クロスヘアー機能が用意されており、画面中央にマークを表示させることが可能だ。
▼シューティングゲームなどで、中央に照準を合わせる際に便利な機能。
以上の通り、一般的な映像品質設定からゲーミング向けの機能まで、豊富な機能が用意されている。
高リフレッシュレートで滑らかなゲーミングが可能
本製品は最大165Hzのリフレッシュレートに対応しており、PCゲームや家庭用ゲーム機などで滑らかな描画のゲーミングを楽しむことが可能だ。
▼PCゲームプレイ時
▼ゲーム側の設定で165Hzリフレッシュレートを指定。
▼ディスプレイ側の描画も自動的に同期される。
一般的な60Hzモニターと比べて、非常に滑らかな映像でゲームを楽しむことが出来た。

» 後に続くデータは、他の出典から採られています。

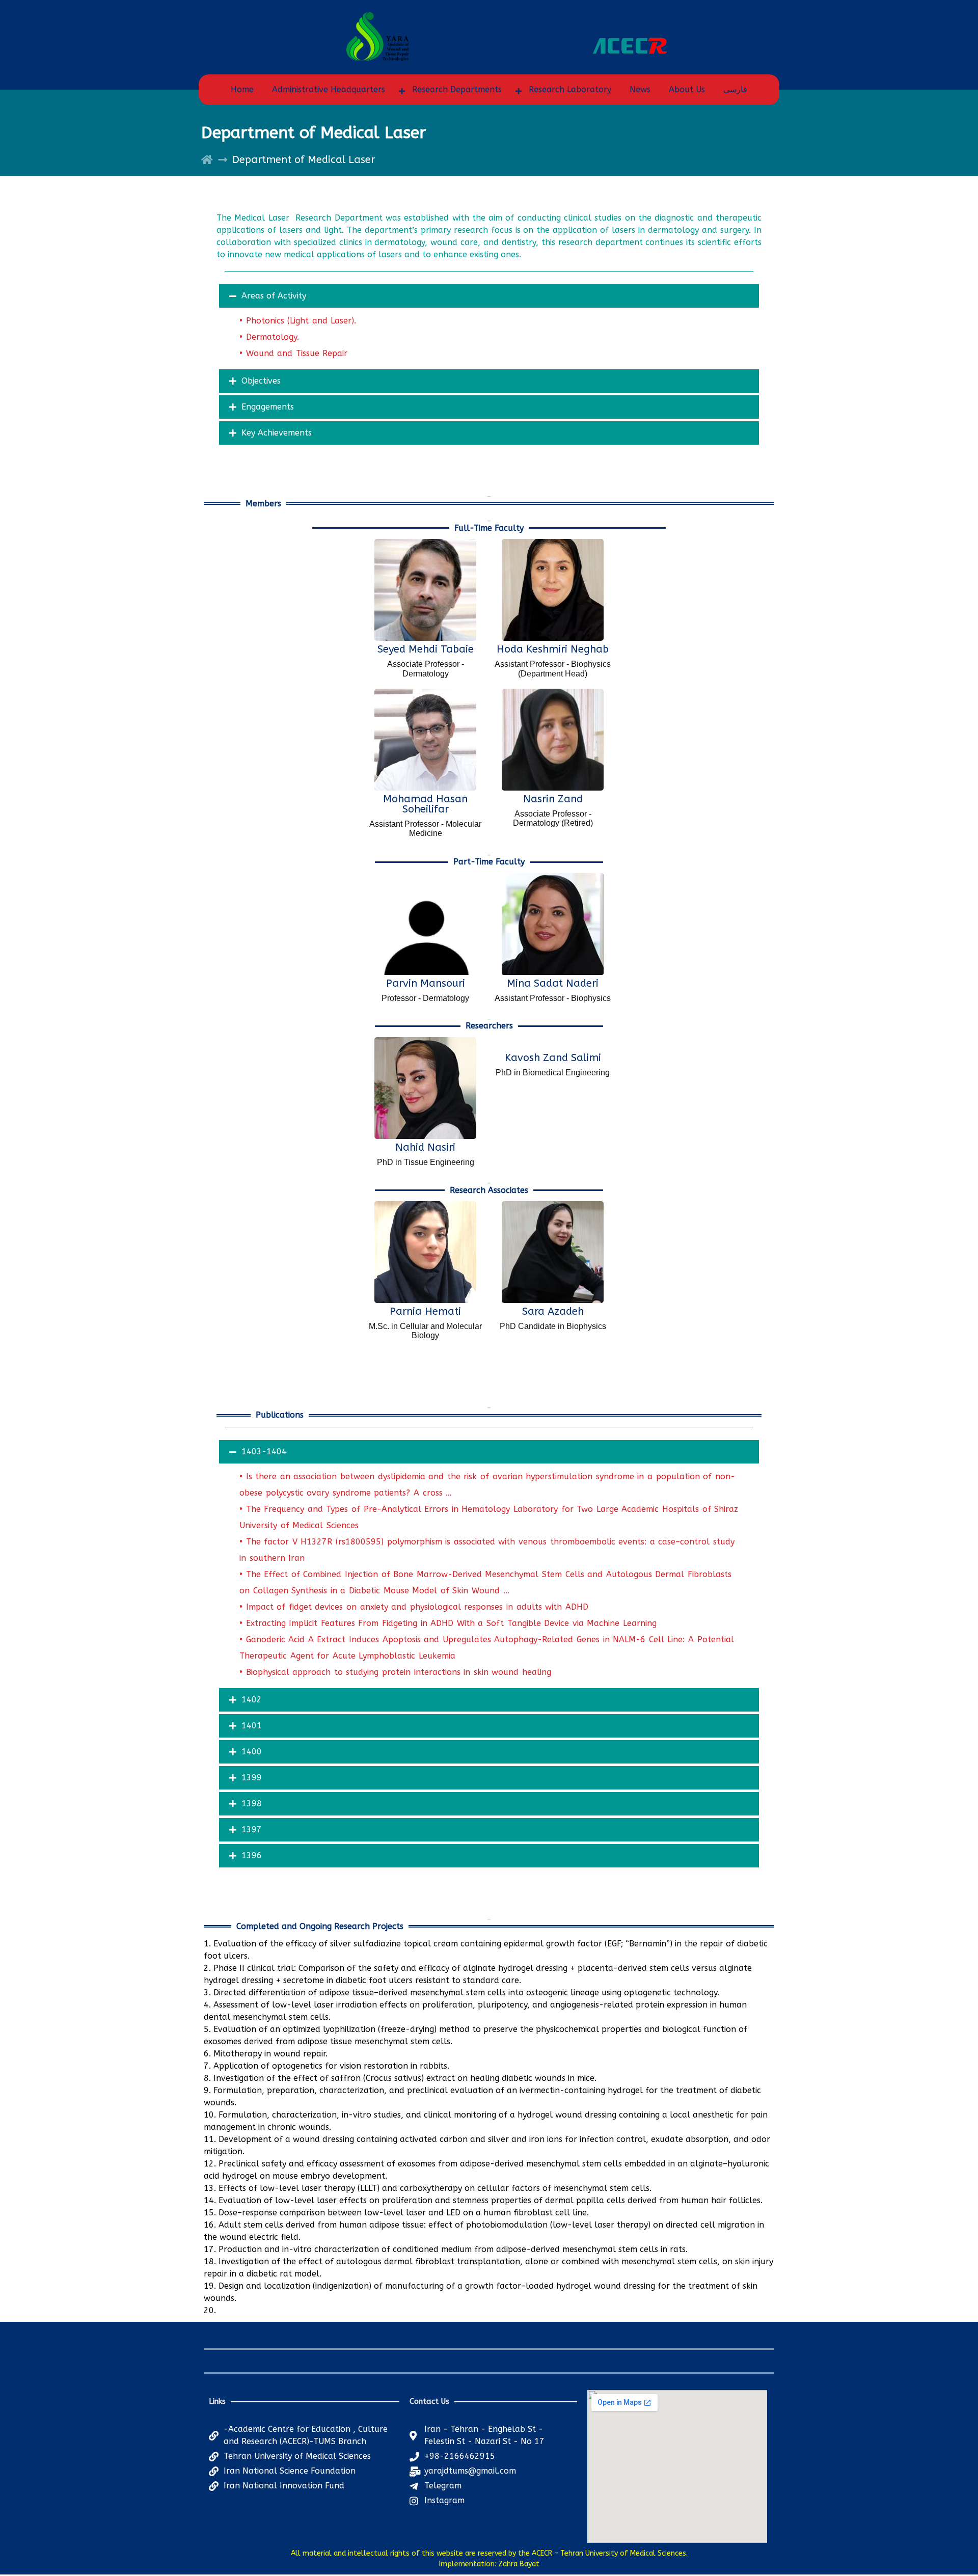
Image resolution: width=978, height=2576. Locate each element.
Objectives (261, 381)
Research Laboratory (570, 89)
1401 (251, 1725)
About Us (687, 89)
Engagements (267, 407)
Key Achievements (276, 433)
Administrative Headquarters (328, 89)
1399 (251, 1777)
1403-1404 (264, 1451)
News (640, 89)
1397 (251, 1829)
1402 (251, 1699)
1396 (251, 1855)
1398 (251, 1803)
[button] (489, 296)
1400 (251, 1751)
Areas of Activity (273, 296)
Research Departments (457, 89)
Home (242, 89)
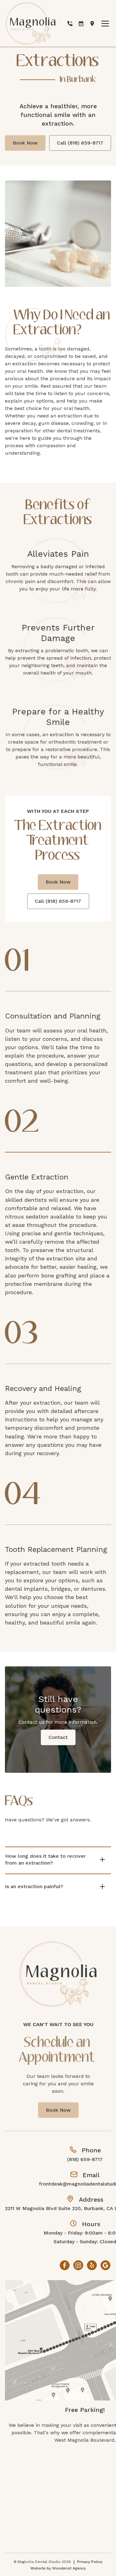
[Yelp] (92, 2265)
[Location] (92, 23)
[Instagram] (78, 2265)
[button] (104, 23)
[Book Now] (81, 23)
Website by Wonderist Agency (58, 2568)
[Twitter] (105, 2265)
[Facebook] (65, 2265)
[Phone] (70, 23)
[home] (30, 23)
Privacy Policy (89, 2562)
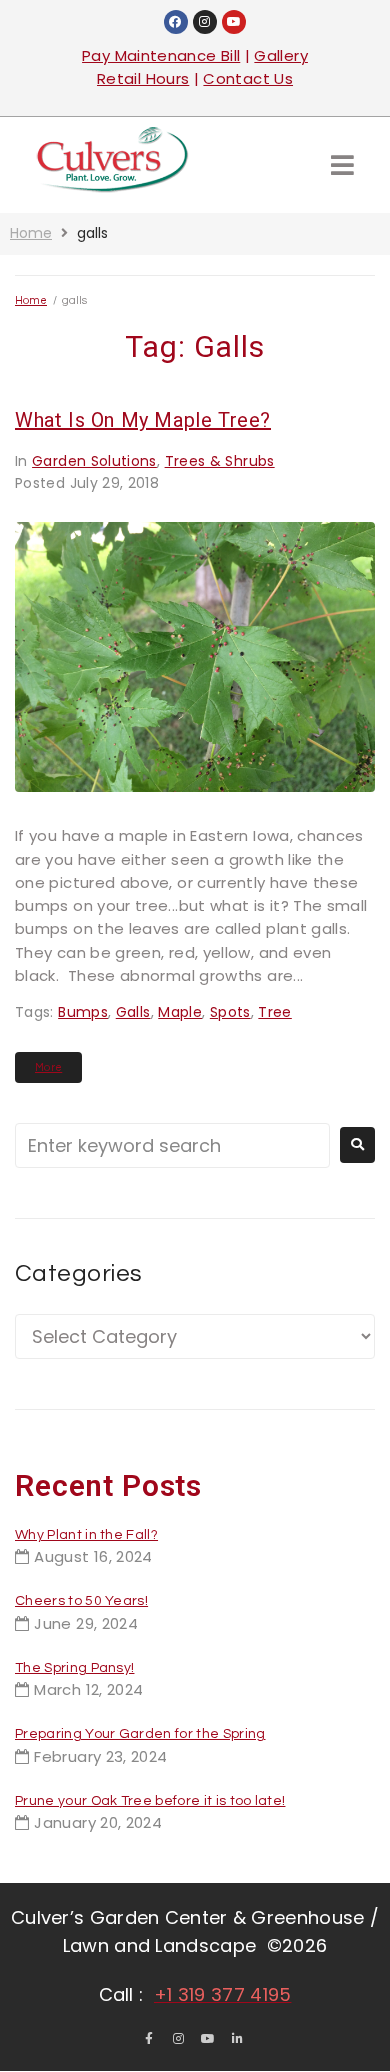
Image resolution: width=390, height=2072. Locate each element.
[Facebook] (176, 22)
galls (133, 1012)
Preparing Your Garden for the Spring (140, 1734)
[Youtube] (234, 22)
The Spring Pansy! (74, 1668)
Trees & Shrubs (220, 461)
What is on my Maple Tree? (143, 420)
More (48, 1067)
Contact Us (248, 78)
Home (31, 233)
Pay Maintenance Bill (161, 55)
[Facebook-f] (149, 2039)
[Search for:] (172, 1145)
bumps (83, 1012)
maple (180, 1012)
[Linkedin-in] (238, 2039)
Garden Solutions (94, 461)
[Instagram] (205, 22)
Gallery (281, 55)
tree (274, 1012)
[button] (342, 164)
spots (230, 1012)
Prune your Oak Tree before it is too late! (150, 1801)
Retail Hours (143, 78)
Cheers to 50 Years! (81, 1601)
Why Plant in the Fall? (86, 1535)
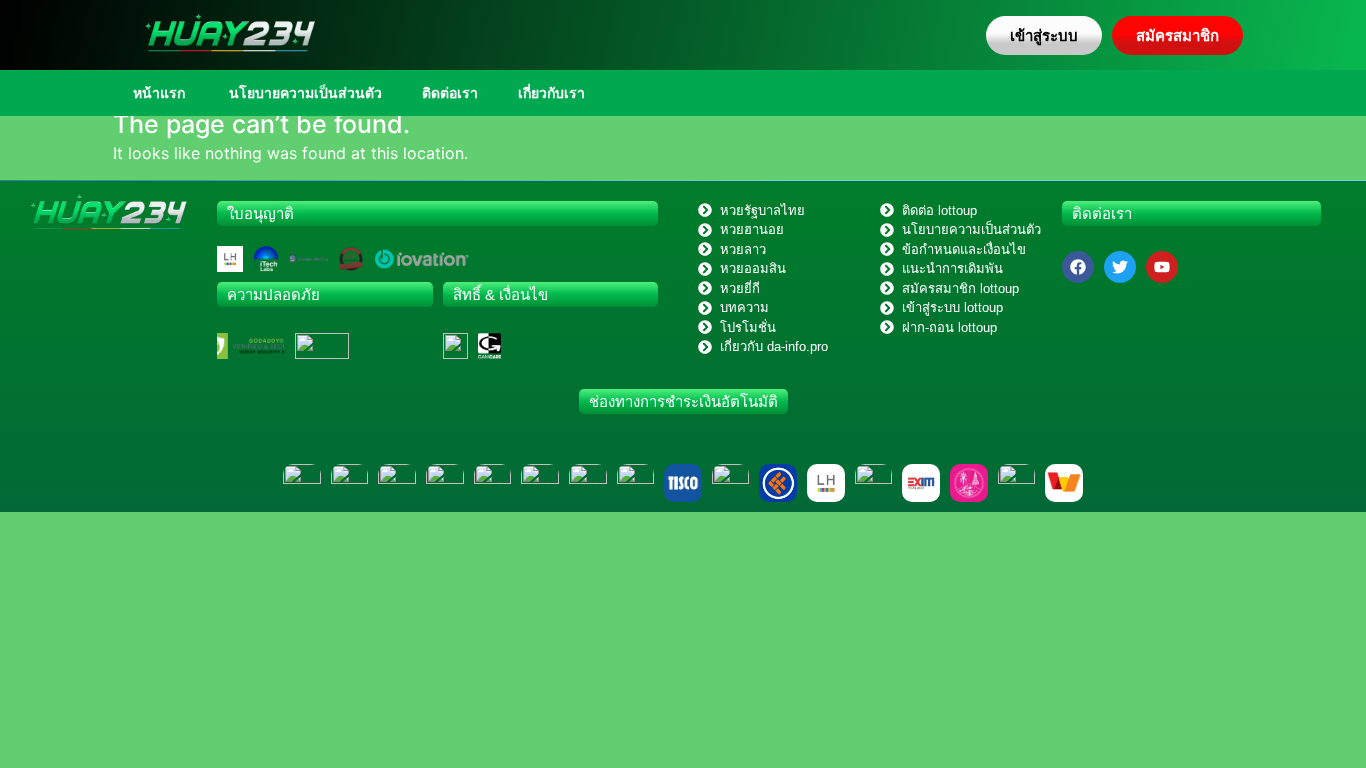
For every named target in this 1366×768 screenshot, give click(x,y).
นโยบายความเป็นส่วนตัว (303, 93)
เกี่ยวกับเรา (551, 93)
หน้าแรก (159, 93)
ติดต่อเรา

▼激しいアクション(動き)やエフェクトなどもヌルヌル描画されるため、ゲームプレイ時の爽快感が圧倒的に増す。
▼PS5と接続してみた。
▼通常時は60Hzで出力される。
PS5などの次世代ゲーム機では、対応タイトルでのみ100Hz以上のリフレッシュレートでプレイすることが可能となっている。
▼対応タイトルの1つである『レインボーシックスシージ』をプレイ。
▼ゲーム内設定で『パフォーマンス優先」を選択。
これにより、PS5でも120Hzでゲームを楽しめるようになる。
高リフレッシュレートでプレイするゲームは非常に滑らかで遅延もなく、画面を激しく動かした場合でも酔いを感じづらい。
▼咄嗟の反応を求められるゲームなどにうってつけ。
ゲームを本気で楽しみたい方にもオススメできるゲーミングモニターだ。
『Innocn 39G1R』のまとめ
今回紹介した『Innocn 39G1R』について、特徴をまとめると以下の通りだ。
良かった点
- スタイリッシュな薄ベゼルデザイン
- どの角度からも鮮明さを損なわない湾曲ディスプレイ
- 組み立てが簡単かつシンプル
- 充実した機能・オプションが用意
- WQHD解像度の鮮明な描画
- 最高165Hzリフレッシュレート対応
- Adaptive-Sync + G-Sync Compatible
悪かった点
- VESAマウント接続用の金具が付属していない
- USBポートが非搭載
以上の通り、ゲーミングから仕事、動画視聴まで、幅広い用途に活用できる湾曲モニターとなっている。
2560x1440(WQHD)のVAパネルで描画される映像は実にクリアで、細かな文字まで鮮明に描画されるため見やすい。HDR10対応、および高コントラスト比のおかげで明暗にメリハリが生まれており、ゲーミングや動画視聴時に、映画館のような臨場感のある映像を楽しめる。
そして何より、最高165Hzリフレッシュレート対応により、PCゲームや次世代ゲーム機において、滑らかで遅延のないゲーミングを楽しむことが可能だ。
一方で、USBポートが用意されていない点がやや残念だ。個人的には外部機器への給電用に2つほど欲しかったところだ。
また、VESAマウント接続用の金具が付属していない点は問題に感じた。説明書には金具の存在が明記されているため、パッケージには同梱すべきではないだろうか。
いずれにせよ、全体的に優れた湾曲モニターであり、高リフレッシュレート対応のゲーミングモニターを探している方にもぜひオススメしたい一品だ。